Erick brings the UAZ to a screeching halt as well, slewing to one side to avoid a collision. The HMMWV’s gunner has his M2HB pointed directly at the ex-Soviet vehicle. Erick, Betsy, and Hernandez raise their hands, hoping that between the three of them, they have enough remaining scraps of American uniforms to be identified as friendlies.

There’s a brief, intense flurry of gunfire. It abates as the SAU-122 rams its nose into the hillside and stalls out. The desantniki are sprawled in the ditch, extinguished by a quick and vicious crossfire from Comms and both LAVs. Approaching the SAU-122, the team finds its crew dead in their seats, victims of a massive volley of fire from Cat, Miko, and Ortiz that somehow punched through already-weakened rear armor.

An uneasy silence falls at the team and the new arrivals regard one another. Cat, Pettimore, Ellis all recognize the tactical markings on the other guys’ vehicles. They’re from Bravo, 1-116 ACR – or, more formally, B Troop, 1st Squadron, 116th Armored Cavalry Regiment (Idaho National Guard). 1-116 ACR was attached to the U.S. Army’s 5th Infantry Division for the spring 2000 offensive into central Poland. About a week before the division arrived at Lodz and ran into a massive Soviet counterattack, B Troop received new orders direct from Northern Army Group HQ in West Germany. 5th ID never heard from them again, and the assumption before everything came apart was that they had run into massive Soviet forces and been captured or wiped out. Neither Cat, Pettimore, nor Ellis was party to exactly what those orders involved…

… but they’re here now. The HMMWV’s front-seat passenger dismounts and approaches Comms and the UAZ under the watchful eyes of his gunners. He’s of obvious Native American extraction, much moreso than Erick’s mixed heritage, and is wearing BDUs with first sergeant’s stripes. Introductions occur with a degree of mutual wariness; he identifies himself as John Wheeler, SNCO of B Troop. Some exposition reveals that the SAU-122 crew was the last remnants of a marauder band from the former Soviet 129th Motor Rifle Division. B Troop has established itself as the protectors of a community some distance to the west of here and has been conducting local stabilization operations.

Ellis pulls the team aside for a conference and to assess the damage to ILM. The DShK rounds tore through the cargo compartment, missing the munitions and fuel but trashing the precious still beyond repair. Worse, from Cat’s perspective, her rucksack also took a direct hit, nothing identifiable remains of her chocolate stash or other personal effects.

The team is so close to Czestochowa, their goal, but the prospect of making contact with friendlies – who appear to be at least partially “awake” – is a powerful lure. Even Pettimore agrees it’s worth the detour. There’s some more negotiation, but the outcome isn’t really in doubt. The team mounts up and heads west with their new friends, rolling toward Dobrodzien.


Things sort of fell apart for me in August with a home purchase and move combined with one of the annual busy seasons at work, so this post is from four-month-old notes. As a result, accuracy and detail are somewhat less than I might hope. But this gets the broad strokes, and it wasn’t a bad place to pause the campaign for real life again.

* * * *

▶ _Exercise task 1_:
From the campaign recap, write out everything from "The team is" down to "real life again." word for word.
▶ _Exercise task 2_:
In the campaign recap, what town is the team heading toward when it rolls west with its new friends?

▶ _Provided material_:
* * * *

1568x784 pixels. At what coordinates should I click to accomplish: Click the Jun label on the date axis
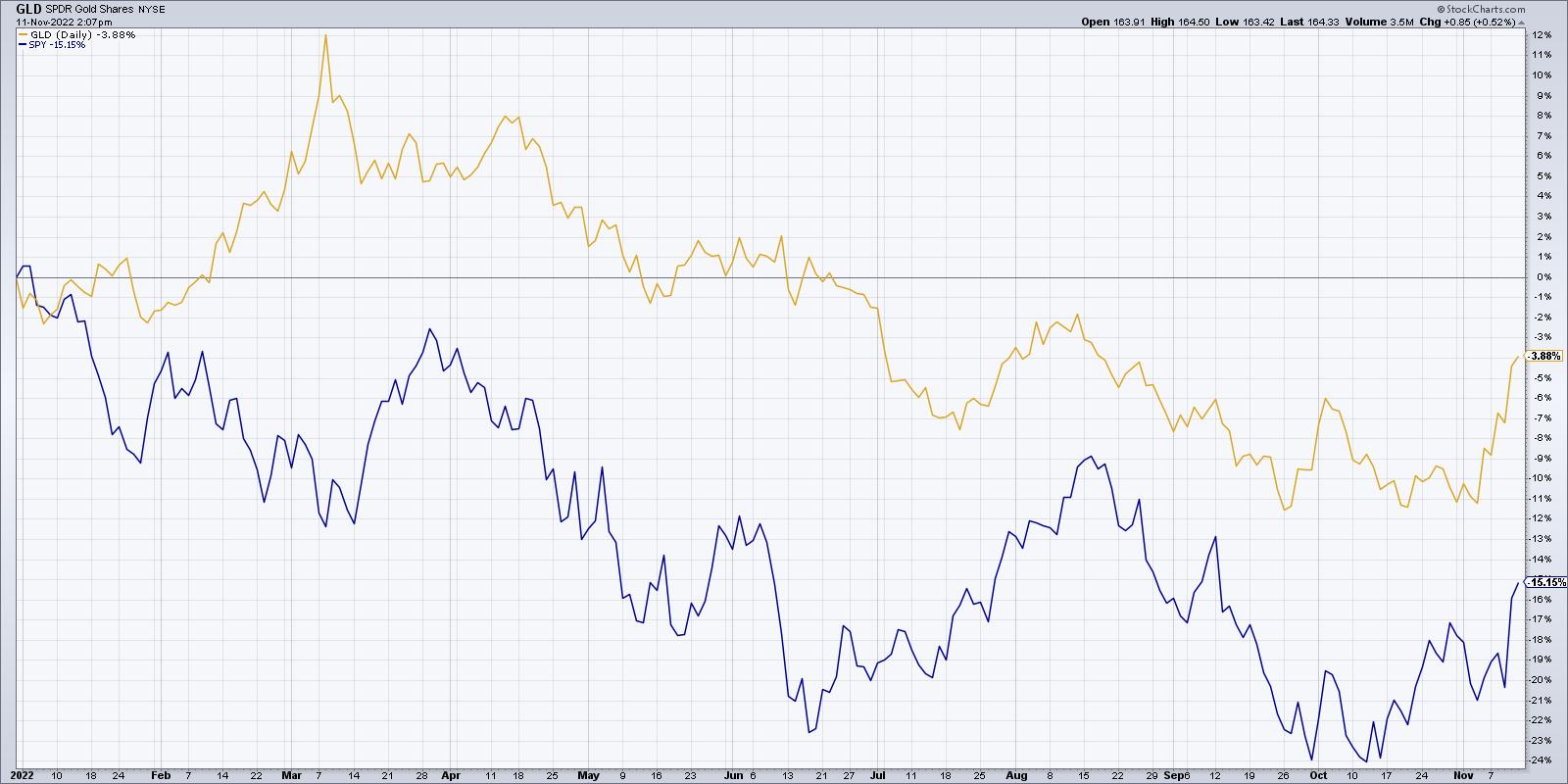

* * * *

▶ _Written answer 1_:
The team is so close to Czestochowa, their goal, but the prospect of making contact with friendlies – who appear to be at least partially “awake” – is a powerful lure. Even Pettimore agrees it’s worth the detour. There’s some more negotiation, but the outcome isn’t really in doubt. The team mounts up and heads west with their new friends, rolling toward Dobrodzien.


Things sort of fell apart for me in August with a home purchase and move combined with one of the annual busy seasons at work, so this post is from four-month-old notes. As a result, accuracy and detail are somewhat less than I might hope. But this gets the broad strokes, and it wasn’t a bad place to pause the campaign for real life again.

▶ _Written answer 2_:
Dobrodzien